I don’t claim to be psychic (although my mother thinks I am) and I don’t physically see blue and red and yellow people walking around. But when I meet someone, immediately I get a sort of ‘minds-eye’ view of their ‘set’ as I call it. A unique shade of a colour, matched with a corresponding letter, number and day of the week. Every single person I’ve ever met or been in the physical presence of has elicited this reaction – concerts and festivals are a very colourful (and often tiring) experience as a result. Mind you, I’ve often been told I should set up a tent at Electric Picnic and charge people for a ‘reading’ – I’m not planning to turn myself into Mystic Meg any time soon.

When I was a child, I thought this was exactly the way everyone saw things. It wasn’t until I accidentally came across a Trinity College study on Synaesthesia when I was a teenager that I realised that wasn’t the case. The neurology professors there scanned my brain through MRI, tested, prodded and questioned me and other Irish synaesthetes over the course of years to find out more about the condition, having determined I had it via a number of consistency tests.

The benefits of having it include being able to remember people’s names, their middle names, their last names, their mother’s names and linking it all back to what colour they were. I can also spell pretty much any word I’ve ever seen written down because I remember the how the colours look as opposed to the letters themselves.
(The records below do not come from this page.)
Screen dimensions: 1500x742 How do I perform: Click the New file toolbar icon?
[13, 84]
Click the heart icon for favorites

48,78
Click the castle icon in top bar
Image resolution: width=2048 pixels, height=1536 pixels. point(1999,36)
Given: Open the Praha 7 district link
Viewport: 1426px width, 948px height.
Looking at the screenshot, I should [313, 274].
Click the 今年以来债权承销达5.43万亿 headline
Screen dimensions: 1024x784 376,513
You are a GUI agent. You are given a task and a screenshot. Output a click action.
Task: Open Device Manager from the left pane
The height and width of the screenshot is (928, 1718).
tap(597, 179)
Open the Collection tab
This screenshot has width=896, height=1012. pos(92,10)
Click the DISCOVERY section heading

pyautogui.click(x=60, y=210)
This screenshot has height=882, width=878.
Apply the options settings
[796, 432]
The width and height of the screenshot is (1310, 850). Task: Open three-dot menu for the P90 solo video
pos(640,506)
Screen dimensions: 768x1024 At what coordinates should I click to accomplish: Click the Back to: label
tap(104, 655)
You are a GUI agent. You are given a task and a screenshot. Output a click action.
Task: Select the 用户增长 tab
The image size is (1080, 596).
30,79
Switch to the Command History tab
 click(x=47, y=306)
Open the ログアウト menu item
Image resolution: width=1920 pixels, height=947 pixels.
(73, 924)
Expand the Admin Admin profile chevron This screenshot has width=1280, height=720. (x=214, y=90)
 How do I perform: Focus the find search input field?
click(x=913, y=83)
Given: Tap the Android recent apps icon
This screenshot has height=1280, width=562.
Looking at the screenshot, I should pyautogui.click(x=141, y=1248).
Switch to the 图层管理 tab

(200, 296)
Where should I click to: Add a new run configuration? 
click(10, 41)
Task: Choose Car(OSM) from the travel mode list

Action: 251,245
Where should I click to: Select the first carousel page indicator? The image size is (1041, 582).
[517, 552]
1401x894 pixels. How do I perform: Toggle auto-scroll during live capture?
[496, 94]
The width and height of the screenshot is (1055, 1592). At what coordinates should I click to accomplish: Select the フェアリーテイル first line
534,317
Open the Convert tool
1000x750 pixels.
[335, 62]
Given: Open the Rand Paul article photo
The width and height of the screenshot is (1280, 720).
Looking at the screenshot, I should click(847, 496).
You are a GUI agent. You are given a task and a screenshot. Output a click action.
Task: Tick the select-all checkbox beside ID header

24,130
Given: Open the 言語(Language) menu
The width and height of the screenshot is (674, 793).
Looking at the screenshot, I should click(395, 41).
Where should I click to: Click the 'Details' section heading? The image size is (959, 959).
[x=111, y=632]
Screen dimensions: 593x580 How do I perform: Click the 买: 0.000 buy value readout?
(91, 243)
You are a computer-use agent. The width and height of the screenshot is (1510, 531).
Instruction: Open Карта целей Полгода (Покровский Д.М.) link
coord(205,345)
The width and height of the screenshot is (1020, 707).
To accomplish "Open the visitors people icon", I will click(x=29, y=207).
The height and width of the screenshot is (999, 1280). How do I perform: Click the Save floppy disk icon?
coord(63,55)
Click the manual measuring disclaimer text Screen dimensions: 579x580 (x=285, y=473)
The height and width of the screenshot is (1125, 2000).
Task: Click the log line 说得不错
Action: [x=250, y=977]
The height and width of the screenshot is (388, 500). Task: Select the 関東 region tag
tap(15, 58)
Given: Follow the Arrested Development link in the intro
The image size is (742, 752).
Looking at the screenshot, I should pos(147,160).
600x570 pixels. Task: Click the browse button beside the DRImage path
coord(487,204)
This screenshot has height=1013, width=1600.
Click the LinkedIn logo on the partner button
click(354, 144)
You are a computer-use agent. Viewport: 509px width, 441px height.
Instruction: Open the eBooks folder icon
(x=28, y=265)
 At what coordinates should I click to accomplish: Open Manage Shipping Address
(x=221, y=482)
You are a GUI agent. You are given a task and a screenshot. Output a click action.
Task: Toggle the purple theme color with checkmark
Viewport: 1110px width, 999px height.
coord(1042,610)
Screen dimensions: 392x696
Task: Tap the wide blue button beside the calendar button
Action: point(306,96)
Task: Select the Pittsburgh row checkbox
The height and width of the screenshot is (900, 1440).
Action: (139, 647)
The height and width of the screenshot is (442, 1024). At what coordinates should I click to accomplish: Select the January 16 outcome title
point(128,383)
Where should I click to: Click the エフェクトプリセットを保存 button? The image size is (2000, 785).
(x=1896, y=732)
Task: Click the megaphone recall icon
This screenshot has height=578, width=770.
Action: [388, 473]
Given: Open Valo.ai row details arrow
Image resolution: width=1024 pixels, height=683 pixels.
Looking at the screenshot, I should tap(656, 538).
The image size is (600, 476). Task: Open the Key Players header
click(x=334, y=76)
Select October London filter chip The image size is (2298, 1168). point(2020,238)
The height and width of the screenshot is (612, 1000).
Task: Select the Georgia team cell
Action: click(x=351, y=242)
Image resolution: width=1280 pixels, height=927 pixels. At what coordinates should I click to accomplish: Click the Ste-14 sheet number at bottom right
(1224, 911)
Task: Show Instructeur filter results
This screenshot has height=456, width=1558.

Even after being studied, I was still reluctant to make a big deal of having it, at least outside of my family, where every Christmas we would inevitably have the “and what colour am I?” chats. Not because I was ashamed, rather that I just found it hard to explain and occasionally it was met with misunderstanding. Telling someone they’re “navy, nine, Q, because you’re quite late on a Monday evening” can cause confusion.

There’s only two ways my Synaesthesia has ever really worked against me. The first is when it comes to maths. Doing anything from simple calculations up to complicated algebra is a slow and painful process. I can’t bear to look at certain number combinations, let alone to try to work out answers. Because for me, ‘a’ absolutely has to equal 4, there is literally no other choice. And apply that to ALL the numbers. You get the idea. Also, 4 is a lovely pink number, so when placed beside 5, which is green, it doesn’t feel good to me. I hate 99 per cent of all car registration plates, and at the moment I’m happy with the colour of my age (30) but I hated being 29 – not a nice colour combo.

Then there’s personal relationships. If someone’s ‘set’ doesn’t work for me, if I get a bad ‘vibe’ from it, I feel really uncomfortable in that person’s presence and find it next to impossible to form any sort of connection with them. I would never be rude about it, of course, or ever tell someone I have that reaction, but it has made working relationships difficult in the past. Once, while standing on Henry Street as a teenager, a man stood beside me whose ‘set’ was so mismatched and distorted I almost threw up – he was a deep maroon colour, but yet was a ‘Sunday’ – Sunday people should be yellow. I was shook! Luckily, the reaction isn’t always as visceral. My mother reckons I instinctively ‘knew’ that man was a criminal of some sort – I personally disagree.

Lots of people have recently described Synaesthesia as akin to a superpower and again, I disagree. I can’t use it to fight crime. In fact, I can’t make use of it at all. I believe it gives me a really unique gut instinct about people and gives me a heightened interpersonal ability, but that hasn’t been proven by science. What I know for sure though, is that it makes my life exceptionally colourful.